At the very bottom of the stack walk is BaseProcessStart in Kernel32.dll. For the main thread of the application, this is the equivalent to going back to the beginning of time. If this happened to be a call stack for a thread other than the main thread, the call stack would go back to BaseThreadStart. If you have a call stack all the way to BaseProcessStart or BaseThreadStart, the odds are excellent that the native call stack is perfect. Unfortunately, on x86, it's relatively rare that you'll see your mixed managed and native call stacks going back that far because of the various native calling conventions and the requirement of Frame Pointer Omission data from the .pdb file. On x64, the call stacks will always walk back to Base*Start because there's only a single calling convention. If you do have cases in which your call stacks don't go back to Base*St art , keep in mind that WinDBG stops at 50 calls, so if you have a deeper stack, pass a number after the kP command to indicate how far you want to go. It's rare that you have more than 250 items on the stack, so I'm in the habit of issuing the command kP 250 to ensure that I get the full stack. Although we can't always walk native stacks back to the beginning of time, the good news is that all your managed stacks will walk correctly even if you don't have symbols. Such is the beauty of full metadata in the .NET world.

Before moving on to exceptions and events, you should know two additional tricks for looking at native stacks. The first is that if you want to look at the call stack for a particular thread that is not the current thread, you can prefix the k command with the thread. For example, to see the native stack for the fifth thread, you'd issue the ~4kP command. (Remember, the thread numbers start at zero.) Finally, instead of typing each thread manually to see their stacks, you can use the special prefix ~*e, which tells the debugger to execute the command following the e on each thread. Thus, issuing the ~*ekP command walks all the threads call stacks in one fell swoop.

In discussing the k command, I've been assuming that you do not have a corrupted stack registerotherwise, stack walking could not occur. The native stack can also be wrong if you don't have the .pdb file for some of the binaries also. If you're dealing with bad native stack issues, the secret killer debugging trick is to use the dps (Display Words and Symbols) command with the stack register as the memory to analyze. For all CPUs, you'll pass the pseudo register, $csp, which will use the appropriate stack register for the operating "bitness." The command, dps $csp, will treat the values on the stack as addresses to look up in the native symbol tables. It's similar to dumping memory, but instead, it will attempt the symbol lookup for every address found. The dps command remembers the last address it displayed, so to continue up the stack, issue the dps command with no parameters.

LISTING:
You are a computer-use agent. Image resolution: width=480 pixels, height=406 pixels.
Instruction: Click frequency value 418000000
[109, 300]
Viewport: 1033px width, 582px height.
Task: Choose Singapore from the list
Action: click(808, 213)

REQUIREMENTS: In the passage on WinDBG call stacks, how many calls does WinDBG stop at when walking a stack?

WRITTEN SOLUTION: 50 calls.